Somebody handed me the mail you had sent about the T800.
 
I was asked in 1984 by David May to look at floating point on the then integer
transputer. In December 1986 WE were able to produce a fpu fabricated on
the side of the T414 die.  A intermediate stopgap had been
produced on the T414 by me and Guy Harriman which made its single length
fp go three times faster. Actually it might be quite a good idea here to
list the people who worked positively on the T800 as Inmos as a company never
gave many of them recognition of their achiement, neither publicly, verbally
or in their pay packets. Needless to say a couple of people will say I
missed them off but I won't have meant to I'm not nasty enough otherwise
I would have done much better while at Inmos.
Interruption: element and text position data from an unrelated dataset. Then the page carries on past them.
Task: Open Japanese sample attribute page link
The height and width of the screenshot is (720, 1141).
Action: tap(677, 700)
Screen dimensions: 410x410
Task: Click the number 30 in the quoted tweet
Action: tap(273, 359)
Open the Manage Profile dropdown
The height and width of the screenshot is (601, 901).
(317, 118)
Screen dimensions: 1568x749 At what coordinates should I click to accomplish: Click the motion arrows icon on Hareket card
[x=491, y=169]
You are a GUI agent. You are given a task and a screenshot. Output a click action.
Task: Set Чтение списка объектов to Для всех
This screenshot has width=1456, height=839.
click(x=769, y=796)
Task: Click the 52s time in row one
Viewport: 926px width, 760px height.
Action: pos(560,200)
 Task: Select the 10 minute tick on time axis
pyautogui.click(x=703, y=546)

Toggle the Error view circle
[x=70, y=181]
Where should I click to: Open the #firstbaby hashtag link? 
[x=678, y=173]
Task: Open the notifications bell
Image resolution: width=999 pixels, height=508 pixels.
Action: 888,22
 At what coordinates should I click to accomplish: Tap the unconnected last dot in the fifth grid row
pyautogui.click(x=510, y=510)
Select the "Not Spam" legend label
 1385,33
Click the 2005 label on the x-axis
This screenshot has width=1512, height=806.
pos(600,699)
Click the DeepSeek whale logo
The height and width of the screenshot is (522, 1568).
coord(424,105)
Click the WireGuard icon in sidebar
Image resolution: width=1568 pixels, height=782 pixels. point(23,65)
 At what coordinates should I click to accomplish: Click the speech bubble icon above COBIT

Principle Work		Person		Current Contact
T424 Improvement :	Guy Harriman	NeXT
			Jon Beecroft	jon@meiko.co

I worked on the implementation of floating point
with quite obviously. While I was doing this I worked closely with Guy Harriman
and Jon Beecroft had implemented the
T414 and were involved in various projects to improve its perfomance and
all round 'niceness' 
 
1) Workspace zero is used by some scheduling instruction, ALT ..
   This is documented vaguely in the Transputer Instruction Set.
 
2) GUY is the most awful piece of tack that Inmos ever exposed. It was
   written by Boris (Cownie) now at Meiko at the request of Guy Harriman
   for writing test code. The effects in the occam compilers was always
   rather bizarre even to Boris who always denies writing it. The
   pipeline of the compiler is interrupted and odd tokens passed
   between the parser and code generator. All names are lost and relative
   addressing (addressing at all was an upgrade) is near impossible.
   Try guyharriman@next.com for a second opinion.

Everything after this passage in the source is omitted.